IHRAM.CO.ID,JAKARTA--Sifat malu merupakan bagian dari iman bagian dari akhlak manusia yang mulia. Karena dengan malu dapat mendorong orang tersebut untuk mengerjakan yang baik dan meninggalkan yang buruk.
"Oleh karena itu malu merupakan warisan para nabi yang terdahulu yang belum dihapus hukumnya dari syariat mereka," tulis Dr Musthafa Dieb Al-Bugha dalam kitabnya Al-Wafi.
Malu berlaku di antara sesama manusia, yang telah diwariskan para rasul dari generasi ke generasi. Termasuk satu hal yang dipegang teguh oleh manusia sampai datangnya generasi awal dari umat Islam adalah sifat malu.
"Umat kita secara nyata mewarisi ajaran para nabi dan rasul, sebagaimana dikehendaki Allah yang Maha Tinggi dan maha kuasa," katanya.

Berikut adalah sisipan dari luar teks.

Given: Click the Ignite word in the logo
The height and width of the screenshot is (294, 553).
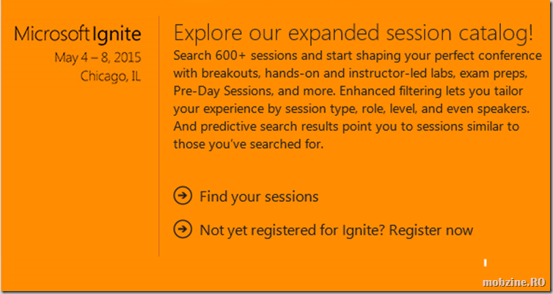Looking at the screenshot, I should click(x=117, y=34).
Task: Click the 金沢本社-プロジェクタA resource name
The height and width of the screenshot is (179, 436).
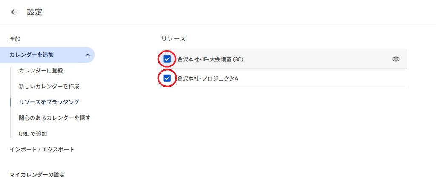Action: [x=208, y=79]
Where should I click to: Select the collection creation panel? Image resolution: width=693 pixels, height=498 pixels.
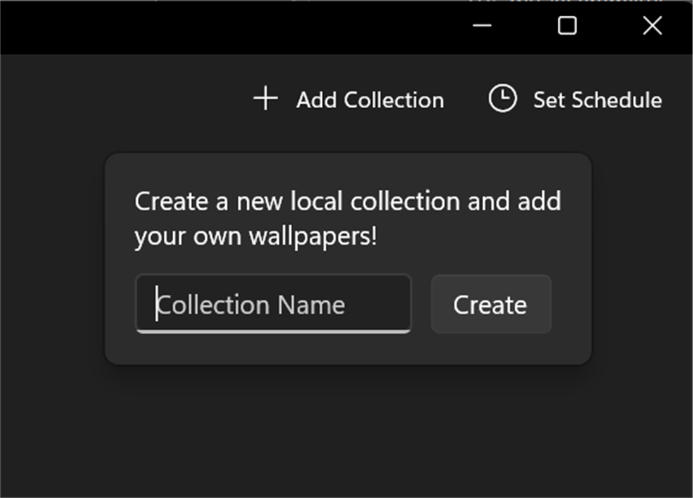348,257
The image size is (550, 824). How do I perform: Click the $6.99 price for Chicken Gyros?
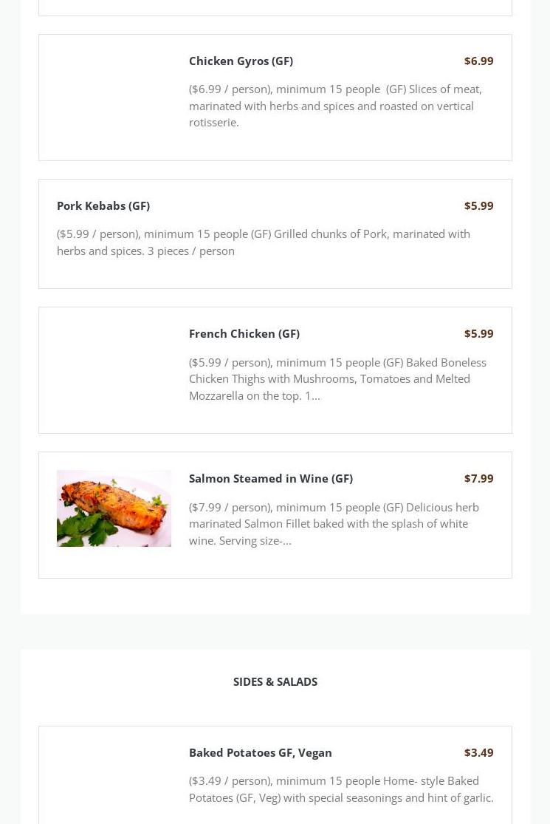tap(478, 61)

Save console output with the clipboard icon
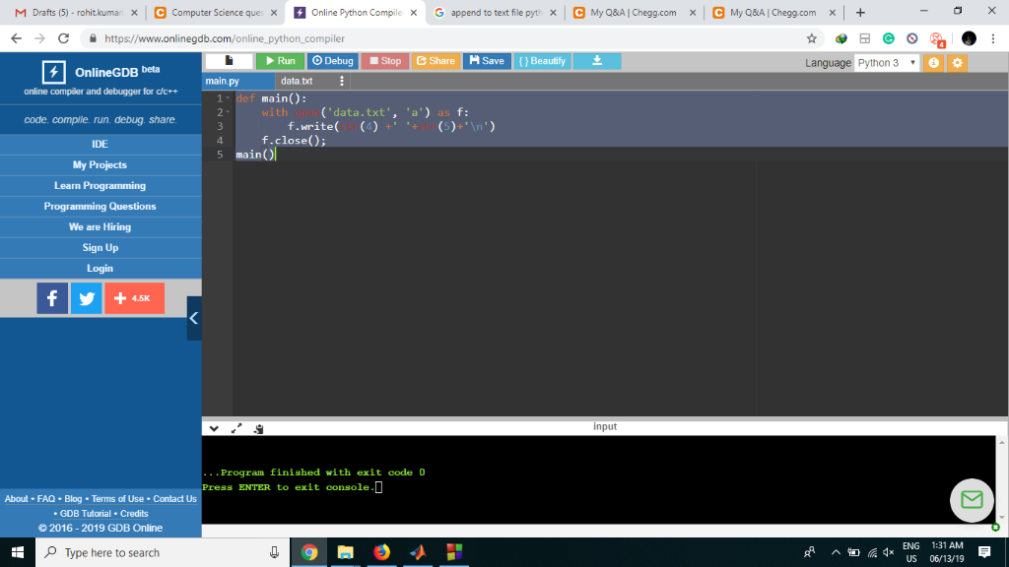coord(258,427)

Hal itu jelas di dalam Alquranul Al-Karim, maka kewajiban kita adalah berpegang teguh dengan apa yang diberikan Allah Ta'ala dari sifat menghiasi diri dan berakhlak dengannya. Sehingga warisan para nabi tetap tampak pada kita semua, mewarnai kehidupan dan jiwa dengan kebaikan dan kebenaran.
"Hingga Allah mewariskan bumi ini dan seluruh isinya kepada kita semua," katanya.
Dr Musthafa Dieb Al-Bugha hadis malu seperti disampaikan dari Abu Mas'ud Uqbab bin Amr Al-Ansori Al Badri berkata;
Rasulullah bersabda:
"Sesungguhnya sebagian dari apa yang telah dikenal orang dari ungkapan kenabian yang pertama adalah jika kamu tidak malu, berbuatlah sekehendakmu." (HR. Al-Bukhar.
Musthafa mengatakan, hadis ini diriwayatkan oleh Al Bukhari dalam kitab para nabi dan adab, Bab jika kamu tidak malu maka lakukanlah sekehendakmu nomor 5769.
Mustofa mengatakan terdapat tiga makna yang dijelaskan para ulama besar mengenai hadis di atas. Makna yang pertama perintah yang bermakna ancaman, seakan-akan Nabi Shallallahu Alaihi Wasallam bersabda.
"Jika kamu tidak punya malu, maka lakukanlah apa yang kamu suka, karena Allah akan membalasmu dengan balasan yang sangat keras."
Ungkapan semacam ini, kata Musthafa, terdapat dalam Alquran yaitu ketika Alquran surah Al-Fussilat ayat 40 berkata kepada orang kafir.
"Kerjakanlah apa yang kalian sukai."
Makna yang kedua; perintah yang bermakna berita, sebagaimana sabdanya, "maka bersiaplah tempat duduknya di dalam neraka." Dengan demikian, makna hadits ini ialah, sesungguhnya orang yang tidak mempunyai malu akan mengerjakan apa yang dia kehendaki, karena yang menghalangi dari perbuatan-perbuatan buruk adalah rasa malu.
"Maka, barang siapa yang tidak punya makhluk, ia akan terjerumus ke dalam perbuatan keji dan mungkar," katanya.
Makna ketiga perintah yang bermakna pembolehan, sehingga artinya adalah, jika kamu tidak merasa malu untuk melakukan suatu karena merasa aman dari Allah dan dari manusia, maka lakukanlah, karena hal itu adalah perbuatan yang mengubah dan pekerjaan jika tidak dilarang oleh syariat adalah mengubah boleh.
Karena yang paling kuat dari makna-makna di atas adalah yang pertama, walaupun An Nawawi Rahimahullah menguatkan arti yang ketiga, sedangkan Abu Ubaid Al Qasim bin Salam, Ibnu Taibah dan Muhammad bin Nashr Al-Mawarji memilih makna yang kedua.